Pizza, delivery e Guida Michelin
Se questo è il modello di delivery di cui parla al Corriere della Sera il direttore internazionale delle Guide Michelin Gwendall Poullennec, che mi pare faccia riferimento ad uno “sconosciuto” Renè Redzepi e ai suoi hamburger del momento di emergenza, mi sento di sostenere questa causa.
Così come i delivery di alcuni chef che ho avuto modo di assaggiare in questo periodo, dall’ottimo Gianluca D’Agostino del Veritas al sempre geniale Niko Romito, sia in versione delivery che banco e comunque espressione di cucina easy di ALT e Spazio.
O ancora gli strepitosi Gnocchi Kitchen Bar del bistellato Emanuele Scarello.

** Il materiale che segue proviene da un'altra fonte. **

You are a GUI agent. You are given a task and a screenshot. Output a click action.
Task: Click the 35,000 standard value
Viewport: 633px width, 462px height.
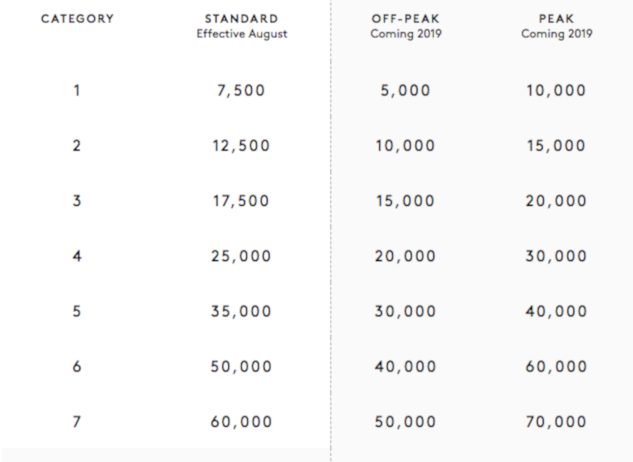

Le polemiche sulla pizza stellata o le hamburgerie o macellerie e paninoteche onestamente non le comprendo. Anche perché credo che tutte le forme di ristorazione possano ambire ad avere risultati, a patto però che tutti siano certi di aver standardizzato cucina e servizi e che i loro piatti risultino realmente ben abbinati anche dopo i necessari passaggi di cottura e finitura.
Mi limito a considerare, per quel che riguarda la pizza napoletana, che la claudicante organizzazione alla porta di molti locali che non accettavano prenotazioni sarebbe di impedimento alla visione egalitaria e dalla parte del cliente di una visita di un ispettore Michelin.
Quanto accaduto con l’emergenza sanitaria e le nuove regole dell’ordine, mi spingono a pensare che un sistema imposto dalla pandemia potrebbe diventare naturale e, in questo nuovo scacchiere, i pizzaioli più quotati e intraprendenti sul tema della ricerca potrebbero standardizzare a livello alto la loro pizza.
Avvicinarsi, cioè, a quel sistema che gli chef ben conoscono per cui un piatto esce sempre uguale a se stesso per ennemila volte.
La famosa costanza del rendimento, delle performance del piatto, che troppo spesso manca nelle pizzerie ma che non fa difetto a un pizzaiolo come Simone Padoan. Anche se probabilmente termini come pizza e pizzaiolo vanno stretti ai piatti e al locale I Tigli di San Bonifacio.